Tuesday, 1 December 2020

UAE-Israel agreement followed many years of discreet talks

Ariel Schalit / AP

DUBAI: Secret talks and quiet ties – that’s what paved the way for last week’s deal between the United Arab Emirates and Israel to normalize relations.

Touted by President Donald Trump as a major Mideast breakthrough, the agreement was in fact the culmination of more than a decade of quiet links rooted in frenzied opposition to Iran that predated Trump and even Barack Obama, as well as Trump’s avowed goal to undo his predecessor’s Mideast legacy. And the deal leaves behind what had been a cornerstone of U.S. policy in the region: resolution of the Israeli-Palestinian conflict.

The effort to achieve that goal picked up speed 17 months ago at a U.S.-led conference in Warsaw, according to officials involved.

That February 2019 meeting, originally conceived as an anti-Iran gathering, morphed into a broader Mideast security endeavor after European objections to its agenda. Many countries opted not to send their top diplomats, and Russia, China and the Palestinians skipped it entirely. Israeli Prime Minister Benjamin Netanyahu attended, however, as did the foreign ministers of key Arab states.

At the summit, diplomats from Saudi Arabia, the UAE and Bahrain spoke of the threat Iran posed to their security and its use of Shiite proxies in Iraq, Syria, Lebanon and Yemen. They stressed that confronting Iran had become the top priority – ahead of resolving the Israeli-Palestinian conflict – in comments appearing in leaked video, whose authenticity was confirmed by a U.S. official who attended the gathering.

Netanyahu followed, echoing similar concerns. “Iran was very high on the agenda in Warsaw because Iran’s foreign policy is the biggest driver of instability in today’s Middle East,” the U.S. special envoy for Iran, Brian Hook, told The Associated Press.

Four months after the summit, a secret meeting between the UAE and Israel took place on June 17, 2019, in Washington.
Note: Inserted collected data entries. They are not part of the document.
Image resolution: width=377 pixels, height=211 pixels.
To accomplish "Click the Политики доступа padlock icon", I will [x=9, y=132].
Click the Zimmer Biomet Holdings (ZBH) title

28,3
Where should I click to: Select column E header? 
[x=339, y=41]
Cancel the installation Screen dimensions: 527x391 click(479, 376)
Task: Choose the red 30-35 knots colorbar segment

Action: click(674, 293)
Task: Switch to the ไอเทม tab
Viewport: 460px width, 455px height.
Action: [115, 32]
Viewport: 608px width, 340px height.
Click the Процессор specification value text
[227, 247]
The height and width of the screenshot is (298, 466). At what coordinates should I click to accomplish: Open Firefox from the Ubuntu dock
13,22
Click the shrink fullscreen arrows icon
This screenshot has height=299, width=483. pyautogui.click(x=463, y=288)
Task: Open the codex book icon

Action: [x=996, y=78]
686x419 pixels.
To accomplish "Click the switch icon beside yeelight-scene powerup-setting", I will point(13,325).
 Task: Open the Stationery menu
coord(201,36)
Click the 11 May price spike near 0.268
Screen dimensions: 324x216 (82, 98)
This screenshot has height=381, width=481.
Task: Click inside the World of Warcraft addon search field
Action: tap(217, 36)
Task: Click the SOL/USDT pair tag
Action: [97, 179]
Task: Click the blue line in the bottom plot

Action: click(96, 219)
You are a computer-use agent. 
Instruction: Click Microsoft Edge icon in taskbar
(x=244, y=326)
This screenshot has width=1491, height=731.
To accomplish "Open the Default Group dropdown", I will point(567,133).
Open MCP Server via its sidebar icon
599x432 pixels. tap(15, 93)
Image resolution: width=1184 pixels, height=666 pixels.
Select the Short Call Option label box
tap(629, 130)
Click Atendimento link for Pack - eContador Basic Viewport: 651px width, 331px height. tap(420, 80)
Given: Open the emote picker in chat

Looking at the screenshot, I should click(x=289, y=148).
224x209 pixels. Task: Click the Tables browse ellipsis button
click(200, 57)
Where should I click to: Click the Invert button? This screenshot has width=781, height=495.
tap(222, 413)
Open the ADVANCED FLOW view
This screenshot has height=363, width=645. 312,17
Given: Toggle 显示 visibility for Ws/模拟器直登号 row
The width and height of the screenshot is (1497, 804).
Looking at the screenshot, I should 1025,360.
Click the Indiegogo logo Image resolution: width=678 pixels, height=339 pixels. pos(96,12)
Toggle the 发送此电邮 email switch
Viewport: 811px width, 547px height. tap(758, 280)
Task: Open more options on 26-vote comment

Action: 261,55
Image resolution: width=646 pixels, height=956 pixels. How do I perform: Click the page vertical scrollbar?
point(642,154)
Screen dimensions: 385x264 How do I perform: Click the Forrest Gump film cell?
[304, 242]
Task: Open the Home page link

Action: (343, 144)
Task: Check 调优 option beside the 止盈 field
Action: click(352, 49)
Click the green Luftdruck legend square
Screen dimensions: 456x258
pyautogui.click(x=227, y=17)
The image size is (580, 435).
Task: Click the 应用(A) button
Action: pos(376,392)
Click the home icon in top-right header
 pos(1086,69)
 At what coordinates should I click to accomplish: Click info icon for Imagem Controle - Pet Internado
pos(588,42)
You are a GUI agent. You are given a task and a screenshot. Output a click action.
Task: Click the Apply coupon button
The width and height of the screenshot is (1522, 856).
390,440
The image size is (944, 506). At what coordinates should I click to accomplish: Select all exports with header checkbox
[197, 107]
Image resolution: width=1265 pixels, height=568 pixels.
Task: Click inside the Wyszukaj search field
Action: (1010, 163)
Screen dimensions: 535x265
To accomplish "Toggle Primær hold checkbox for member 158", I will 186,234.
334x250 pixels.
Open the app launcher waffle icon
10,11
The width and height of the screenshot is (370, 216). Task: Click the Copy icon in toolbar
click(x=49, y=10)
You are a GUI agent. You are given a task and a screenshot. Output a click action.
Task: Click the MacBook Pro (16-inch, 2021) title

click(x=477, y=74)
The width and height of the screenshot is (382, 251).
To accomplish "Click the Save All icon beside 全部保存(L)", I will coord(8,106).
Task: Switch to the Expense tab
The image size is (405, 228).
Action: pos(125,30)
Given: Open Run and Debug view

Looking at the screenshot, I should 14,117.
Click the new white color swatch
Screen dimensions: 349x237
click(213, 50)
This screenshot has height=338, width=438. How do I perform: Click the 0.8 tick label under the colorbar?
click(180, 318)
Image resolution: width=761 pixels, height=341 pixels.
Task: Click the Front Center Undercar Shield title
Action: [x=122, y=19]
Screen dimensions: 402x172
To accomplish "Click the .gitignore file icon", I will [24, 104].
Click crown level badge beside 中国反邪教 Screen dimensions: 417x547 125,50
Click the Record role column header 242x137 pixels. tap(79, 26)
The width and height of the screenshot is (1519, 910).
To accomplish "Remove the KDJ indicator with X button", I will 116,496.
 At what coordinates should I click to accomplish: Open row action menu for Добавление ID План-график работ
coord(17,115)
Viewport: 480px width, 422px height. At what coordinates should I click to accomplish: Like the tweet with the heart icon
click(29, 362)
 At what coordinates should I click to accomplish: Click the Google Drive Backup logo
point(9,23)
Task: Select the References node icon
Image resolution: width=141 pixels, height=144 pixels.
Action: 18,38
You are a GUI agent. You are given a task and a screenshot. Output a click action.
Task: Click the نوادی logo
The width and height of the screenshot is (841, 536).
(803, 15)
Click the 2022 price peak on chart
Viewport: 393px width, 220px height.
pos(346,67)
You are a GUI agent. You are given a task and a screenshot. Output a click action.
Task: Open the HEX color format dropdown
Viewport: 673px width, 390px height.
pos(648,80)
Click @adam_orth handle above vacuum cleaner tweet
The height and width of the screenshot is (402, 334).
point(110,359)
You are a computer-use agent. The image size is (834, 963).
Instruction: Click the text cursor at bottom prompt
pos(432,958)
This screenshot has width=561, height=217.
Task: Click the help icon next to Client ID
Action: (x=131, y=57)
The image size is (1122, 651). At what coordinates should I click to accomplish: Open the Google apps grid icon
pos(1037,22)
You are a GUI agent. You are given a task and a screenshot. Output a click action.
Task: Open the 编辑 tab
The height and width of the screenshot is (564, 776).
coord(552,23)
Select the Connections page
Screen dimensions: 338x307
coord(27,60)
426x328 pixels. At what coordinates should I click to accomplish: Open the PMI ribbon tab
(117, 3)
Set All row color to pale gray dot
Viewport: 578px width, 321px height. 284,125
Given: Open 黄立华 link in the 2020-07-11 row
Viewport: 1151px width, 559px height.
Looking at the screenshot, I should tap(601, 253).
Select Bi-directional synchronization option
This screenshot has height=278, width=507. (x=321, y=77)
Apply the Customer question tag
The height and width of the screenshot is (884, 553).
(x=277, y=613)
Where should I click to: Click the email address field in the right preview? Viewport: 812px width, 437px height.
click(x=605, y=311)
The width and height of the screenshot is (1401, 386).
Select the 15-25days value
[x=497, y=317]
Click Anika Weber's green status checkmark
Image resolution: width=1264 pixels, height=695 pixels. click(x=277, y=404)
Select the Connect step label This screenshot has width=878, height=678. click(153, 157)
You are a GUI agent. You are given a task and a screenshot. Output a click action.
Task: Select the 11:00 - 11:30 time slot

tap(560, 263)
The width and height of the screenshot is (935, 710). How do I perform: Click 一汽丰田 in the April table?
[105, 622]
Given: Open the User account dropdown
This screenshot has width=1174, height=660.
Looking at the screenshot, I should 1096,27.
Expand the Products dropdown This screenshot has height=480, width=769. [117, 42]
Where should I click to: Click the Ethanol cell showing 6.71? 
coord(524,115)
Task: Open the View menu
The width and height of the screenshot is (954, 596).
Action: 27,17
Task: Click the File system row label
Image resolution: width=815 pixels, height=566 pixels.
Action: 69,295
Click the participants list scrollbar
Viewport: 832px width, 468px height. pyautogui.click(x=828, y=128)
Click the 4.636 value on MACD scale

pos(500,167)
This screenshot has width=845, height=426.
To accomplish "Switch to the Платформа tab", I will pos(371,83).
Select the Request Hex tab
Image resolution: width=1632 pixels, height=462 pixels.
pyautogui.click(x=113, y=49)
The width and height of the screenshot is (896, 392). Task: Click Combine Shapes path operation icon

The trilateral focused on regional, cyber and maritime security, as well as diplomatic coordination and disrupting terror finance, according to a U.S. official who participated but was not authorized to discuss the matter publicly and spoke on condition of anonymity.

More meetings followed in the U.S., Israel and the UAE capital of Abu Dhabi, culminating in Thursday’s Trump announcement that his administration had brokered a deal between Israel and the UAE to establish diplomatic relations and exchange embassies. The UAE said Israel also agreed to halt its controversial plans to annex large areas of the occupied West Bank sought by the Palestinians.

Jared Kushner, Trump’s son-in-law and senior adviser, told White House reporters that discussions for the deal took place over the past year and a half.

“Look, at the end of the day, it’s an inevitability, right?” Kushner said, adding later: “No Israeli has ever killed an Emirati, right? There’s not that hatred between the people.”

To be sure, Israel and the UAE have never fought each other in war and do not share borders. Still, the agreement was far more warmly welcomed in Israel than the UAE, where the public has long viewed Israel with suspicion. But criticism has been muted, in part because of government suppression of free speech.

The UAE, composed of seven emirates run by hereditary rulers led by Abu Dhabi, will be only the third Arab nation, after Egypt and Jordan, to have full ties with Israel. By doing so, Abu Dhabi Crown Prince Mohammed bin Zayed laid a path for countries like Morocco, Bahrain, Oman or Sudan to potentially follow.

There are many, though, who shun any Arab embrace of Israel. To the Palestinians, who say they had no prior notice of the deal, the UAE turned its back on the longstanding Arab consensus that recognition of Israel can only come after Israeli concessions in peace talks lead to the creation of a Palestinian state.

“I think the UAE is least beholden to these old formulas of solidarity … which gives them more strategic flexibility,” said Kristin Smith Diwan, a scholar at the Arab Gulf States Institute in Washington.

“There’s no question that among the broader Arab and Gulf public, this will be a very unpopular move,” she said, adding that the agreement also leaves the UAE vulnerable to whatever decisions Israel makes in the future.

For the UAE, however, the calculus to build relations with Israel carries a number of strategic advantages beyond countering Iran and suspending West Bank annexation.

Through Israel, the UAE can build stronger ties with both Republicans and Democrats – a crucial hedge considering the uncertainty of Trump’s reelection chances against former Vice President Joe Biden in November’s U.S. presidential elections.